Ahora que necesito volver al quirófano para que el cirujano maxilo facial me inserte un implante que me permita recuperar completamente la parte superior de la dentadura, recuerdo el pánico a la anestesia que arrastré por décadas y a las temibles consecuencias amadorradas de un postoperatorio. He vencido ese miedo cuando el pasado año me hicieron todos los exámenes posibles, desde un hemograma completo hasta un electrocardiograma en el que ya no figuran ni los mínimos rasgos de hipertensiones inquietantes.
La convalecencia que me espera, me invita a sentir que el mundo también puede verse desde el aerodinámico sillón odontológico, sitio en el que he estado durante sesiones cercanas a las dos horas, debido a mis necesidades de periodoncia, es decir, de eliminación de cálculos en las encías, bolsas infecciosas y sarros resultantes de la falta de rigor y constancia en el cepillado de estos mis dientes que por ahora dan lugar a que mi dicción televisiva no sea posible.
Otra cosa ha sido que el cirujano plástico o estético, ha alabado mi acelerada cicatrización y el hecho de que las mallas de titanio que han sido introducidas a mi pómulo izquierdo y ayudaron a superar el estallido de fracturas, me ponga en la tentadora camilla de pensar en botox, rellenos para las líneas de expresión o tratamientos laser para los surcos de este mi cincuentenario semblante, aunque hayan todavía voces alentadoras y compasivas que me dicen que parezco sólo un cuarentón.

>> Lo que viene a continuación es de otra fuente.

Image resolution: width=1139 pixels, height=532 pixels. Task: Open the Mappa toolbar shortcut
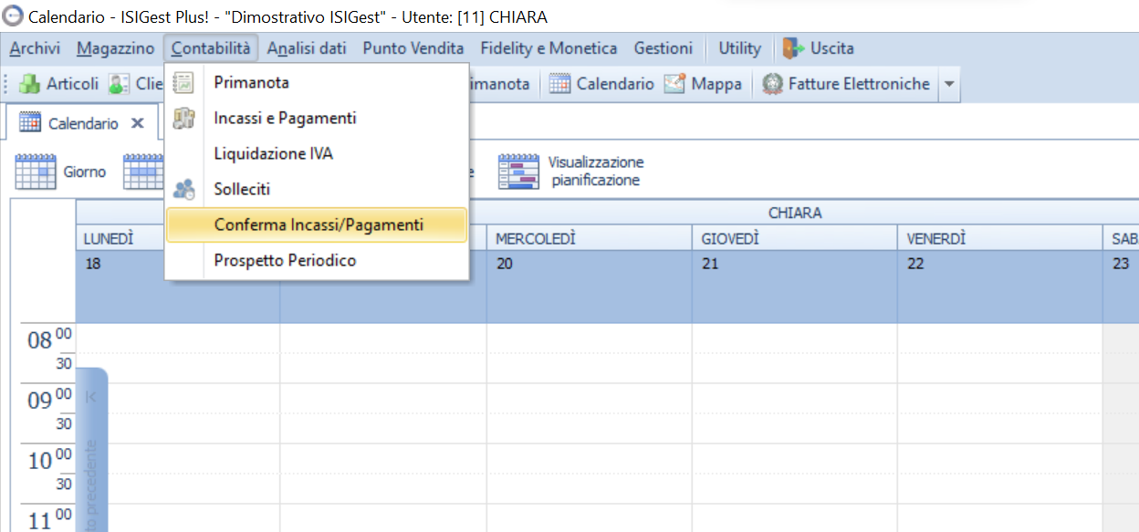coord(674,84)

Hecha este indispensable contextualización maxilar, veo en pantalla, desde el sillón del dentista, al Príncipe de Huacaraje, ahora invariablemente encorbatado, explicando el por qué del Patria o Muerte, la Whipala en los uniformes militares, y dejando a otros portavoces, operadores y estrategas, la misión de hacer gobernadora a una Reina que antes trabajaba con la orientación de una señora tantas veces sindicada de proxeneta, que a su vez ha intentado vana e ingenuamente querer hacerse del concurso Miss Universo, como si tal asunto no fuera de iniciativa privada (la CAINCO y la CAO debieran apostar a estos desafíos en lugar de que algunos de sus amigos se mezclen con terroristas de Morondanga), y de ninguna manera de un Estado que en lugar de plurinacionalizarse a fondo, está prefiriendo ceder a la tentación folklórica y patética de una discreta charanguista y muy buena cantante, embajadora de no sé qué en el firmamento de la cursilería y la farándula criolla.
Como si un lema militar pudiera colgarse por decreto en lugar de concebirse como resultado de un proceso autenticamente revolucionario, como si una una reina engreída por un príncipe pudiera como la Bella Durmiente, despertar al saber, al conocimiento y a la eficiencia, como si la whipala no fuera un distintivo bastante más llamativo que la misma tricolor y por eso se decide incrustarla en un el vestuario castrense, como si una tropa de fiscales fuera indispensable para que quede claro quienes fueron los truanes del terrorismo y de los dispendiosos gastos de la cosa pública, es decir, como si todos tuviéramos que ser anestesiados para comprender quién es quién en Bolivia, ahora estamos juntos, revueltos, confusos, soberbios, omnipotentes y patéticos.
Visto de otro modo, me sacuden por los cachetes quienes me insistián en que la alta concentración del voto genera legitimidades que pueden conducir al delirio, y el delirio es enemigo de la revolución y de los revolucionarios, y muy amigo de los rencorosos, anecdóticos, patrioteros y oportunistas de un proceso, que comienza a desvirtuarse con repartijas, prebendas, administradores de pegas y coimas, y otros deformadores de oportunidades únicas como la que hoy tiene nuestro país charangueado, siliconado y encorbatado de polyester, todo esto envuelto en un triunfalismo y un sectarismo que me devuelve a los relatos de mis abuelos sobre el pazestenssorismo de los 50 y su tenebroso Control Político gerentado por los San Román y los Gayan.
Que García Meza siga en la cárcel, en celda cualquiera, lo mismo que Arce Gómez. Que Tuto, Mesa y Cárdenas nunca más vuelvan a gobernar. Y que nadie emule por izquierda, en nombre del cambio, las prácticas de los militantes de la partidocracia. Que Evo Morales haga un igual o mejor gobierno que en su primer período y para eso espero que pueda poner, cuando se deba, y a prudente distancia a príncipes, reinas y cortesanos que pueden hacerle perder la perspectiva y la frontera entre lo sustancial y lo anecdótico. De lo contrario, algún día, aunque no sea mañana, aparecerá una nueva derecha ante la que por supuesto no habrá nada que decir, y nuestra ilusionada Bolivia Plurinacional termine yéndose por un caño.